Recently I've been interested in graphics, GPU computing, and everything that falls between or exists adjacent to these fields. I decided to check out the Introduction to Computer Graphics course by Cem Yuksel at the university of Utah.

--> You can watch the lecture here

Overview

The wave of nostalgia immediately hit me, and I was reminded of exciting bygone days of high school. In general the topics covered are quite basic, but I have to admit, it's been a hot minute since I graduated high school and my math is rusty to say the least. Turns out that most web development jobs do not require linear algebra. The lecture briefly covers Vectors and matrices, and naturally, that gives us our topics for this post.

Vectors

Let's start off with the basics. "What is a vector?" A natural question indeed! It can be thought of as a construct that has both a direction, and a size. A vector is visually represented by an arrow in some coordinate space.

These "arrows in coordinate spaces" does not only exist in two dimensions. We can for example have 1D vectors: [x], 2D vectors [x, y], and 3D vectors [x, y, z]. There is no limit, as vectors can be everything from 1D to nD.

In graphics, we will mostly be exposed to 1D, 2D, 3D and 4D vectors. Anything above that will generally only occur in special cases.

Typically we will want to use column-vectors instead of row-vectors. If we want to save vertical space we can use the transpose of the column vector:

$$\begin{align} \begin{bmatrix} x \\ y \\ z \end{bmatrix} =\begin{bmatrix} x, y, z \end{bmatrix}^{T} \end{align}$$

You can read a vector in two ways: As a position, and as a direction. However, it is very important to remember that a vector in and of itself is meaningless. You can only understand a vector given its' surrounding context. That is, the coordinate system (also called coordinate frame). You generally need to know the origin to understand how many units the vector moves across each axis.

If you have two vectors that exist in separate coordinate frames, one of them has to be translated to the others' coordinate frame!

Notation

In math, vectors are generally denoted as:

$$\begin{align} \overrightarrow{a} &= \begin{bmatrix} x \\ y \\ z \end{bmatrix} \end{align}$$

But in graphics vectors are usually denoted by bold letters such as:

$$\begin{align} \boldsymbol{a} &= \begin{bmatrix} x \\ y \\ z \end{bmatrix} \end{align}$$

Also, the value for each axis is usually denoted as a subscript of the vector like this:

$$\begin{align} \boldsymbol{a} &= \begin{bmatrix} a_x \\ a_y \\ a_z \end{bmatrix} \end{align}$$

The length of a 3D vector is defined as:

$$\begin{align} \boldsymbol{a} &= \sqrt{a_{x}^2+a_y^2+a_z^2} \end{align}$$

This can be done for vectors of any dimension. In general the length of the vector is the square root of the sum of each individual part squared. Whew! That's a mouthful. But its really not that bad, you just square the x-coordinate, the y-coordinate etc. Then you add them all together and take the square root! Easy peasy :)

☆ ☆ ☆ ☆ ☆ ☆ ☆

◆ **EXERCISES**
1. Answer these from the vectors post, each on its own line:
(a) Which course did the writer decide to check out, and who teaches it?
(b) In graphics, which vector sizes will you mostly run into?
(c) How are vectors usually marked in graphics, as opposed to math?
2. According to the vectors post, why is a vector meaningless on its own? Explain in one to three sentences.
3. Extend the vectors post, picking up right after its last sentence.

◆ **INFORMATION SUPPLIED**

☆ ☆ ☆ ☆ ☆ ☆ ☆

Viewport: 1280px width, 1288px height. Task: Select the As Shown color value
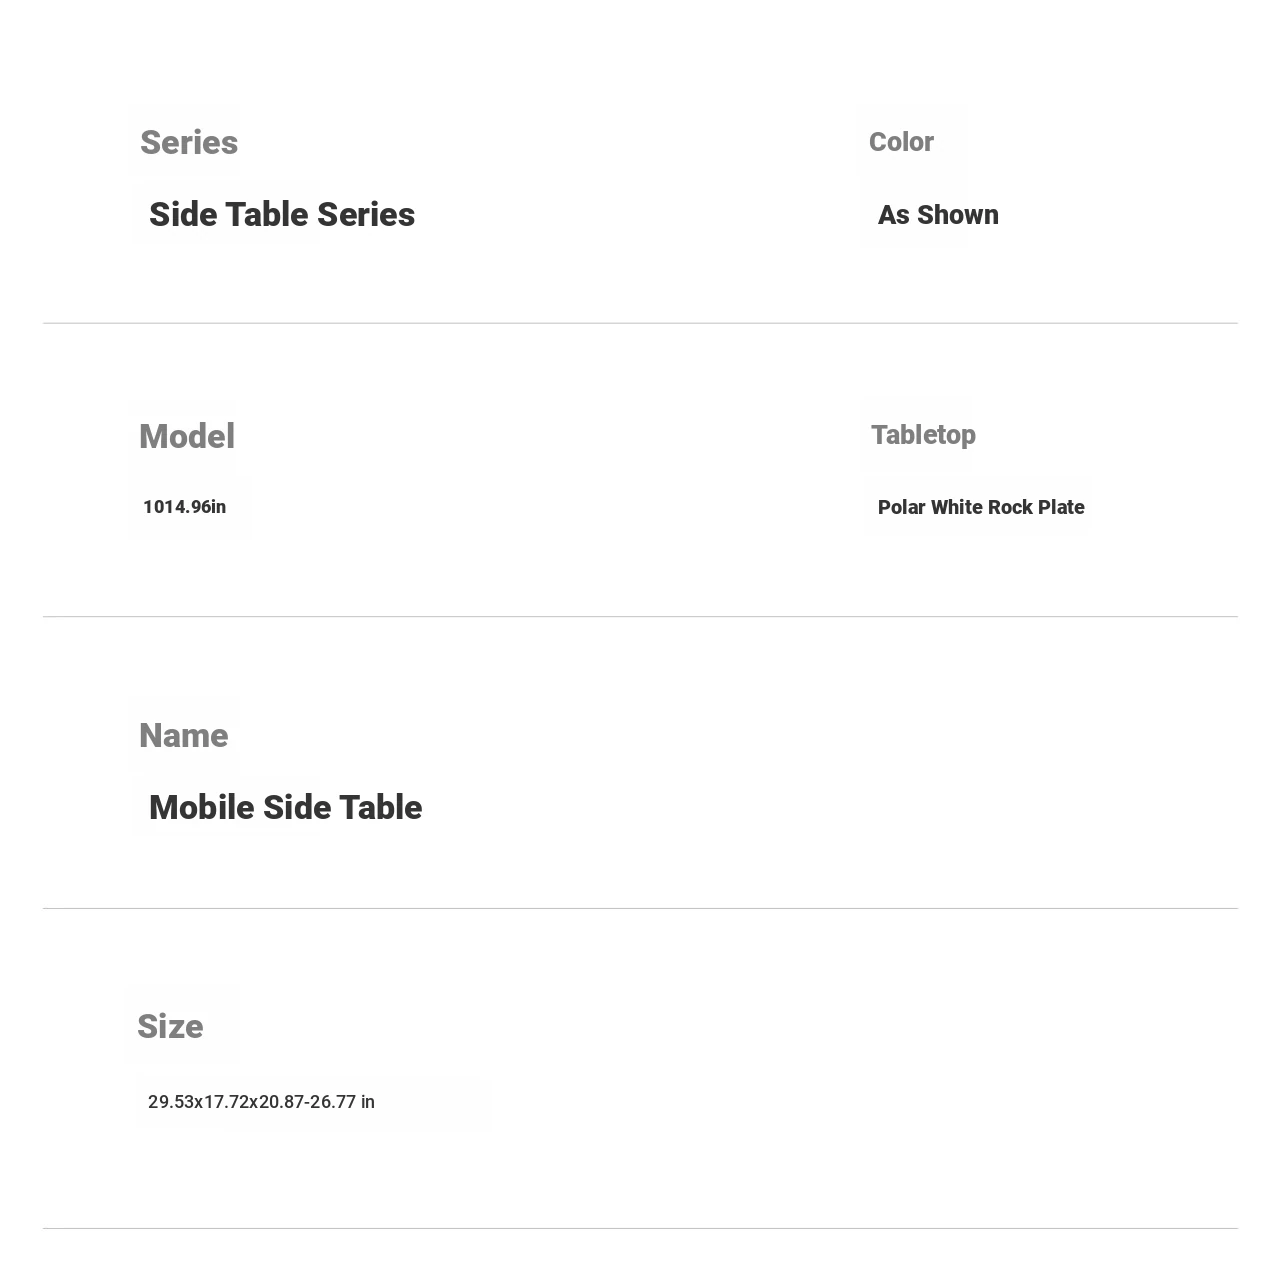pos(938,215)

☆ ☆ ☆ ☆ ☆ ☆ ☆

◆ **TASK-BY-TASK ANSWERS**
1.
(a) The Introduction to Computer Graphics course by Cem Yuksel at the University of Utah.
(b) 1D, 2D, 3D and 4D vectors.
(c) With bold letters, while math generally writes them with an arrow over the letter.

2. A vector can only be understood in the context of the coordinate system, or coordinate frame, around it. You generally need to know the origin to tell how many units the vector moves along each axis.

3.
The least important notion (but not notation per se) is that of the unit vector. This is simply a vector that moves one single unit along its' direction. It looks a little like this:

$$\begin{align} |\boldsymbol{a}| &= 1 =\begin{bmatrix} 1 \\ 1 \\ 1 \end{bmatrix} \end{align}$$

Operations

In the context of super basic graphics math, we are mostly concerned with the Dot product and the cross product. But there are some other operations that we will look at before we get into it.

First, what is a negative vector? Why it is a vector that goes in the exact opposite direction! The length is the same, but the direction is different. Simple right? Not so fast! A common error is to keep the vector in the same spot, just drawing the arrow head in the opposite direction like so:

When in fact, a direction change actually means "direction from the vectors' origin". So a negative version of the above vector would be like this instead:

Additions and subtractions

Addition and subtraction is really easy, you just pair the x-coordinates of the vectors you're operating on with each other, then the same for the y-coordinates and the z-coordinates etc. It's more obvious with math:

$$\begin{align} \boldsymbol{a}+\boldsymbol{b} &= \begin{bmatrix} a_x+b_x \\ a_y+b_y \\ a_z+b_z \end{bmatrix} & \boldsymbol{a}-\boldsymbol{b} &= \begin{bmatrix} a_x-b_x \\ a_y-b_y \\ a_z-b_z \end{bmatrix} \end{align}$$

Dot Product

The dot product is an operation between vectors that outputs a scalar value. That is, a number. It is defined as follows:

$$\boldsymbol{a} \cdot \boldsymbol{b} = a_xb_x+a_yb_y+\dotso+a_nb_n \rightarrow \text{Scalar value}$$

Taking the dot product of a vector with itself is equal to squaring its' length.

You could think of the dot product as getting some scalar value that symbolizes how closely the directions of two vectors align. Let's formulate it a little bit more complicated. By taking the dot product of a and b we are calculating the projection of a on b*.*

What this essentially means is that we want to know "how much does vector a point in the same direction as b?", or formulated differently: "if we draw a on top of b, how far along b does a reach?".

Borrowing an image from the lecture video, what we are looking at is "what is the size of d?". If vector b is a unit vector, we get the following equation

$$|\boldsymbol{b}|=1 \implies d=a \cdot b$$

If vector b is not a unit vector, we simply need to correct it by dividing the dot product with the length of vector b

$$|\boldsymbol{b}|\neq1 \implies d=(\boldsymbol{a} \cdot \boldsymbol{b})\: / \:| \boldsymbol{b}|$$

Projecting b onto a is the same thing just reverted.

Another interesting property to keep in mind is the relationship with the dot product and the angle between the two vectors. It is defined as:

$$\boldsymbol{a} \cdot \boldsymbol{b}=|\boldsymbol{a}||\boldsymbol{b}|\: cos\:\theta$$

Note that with unit vectors we get an equality between the dot product and the angle theta. If the dot product is zero, this implies that the vectors are perpendicular (or orthogonal) to each other. It is worth noting that there is an edge case here involving zero-vectors. But in the general case you can assume a dot product of zero means orthogonal vectors.

Some final notes on dot product is that it is both commutative and associative.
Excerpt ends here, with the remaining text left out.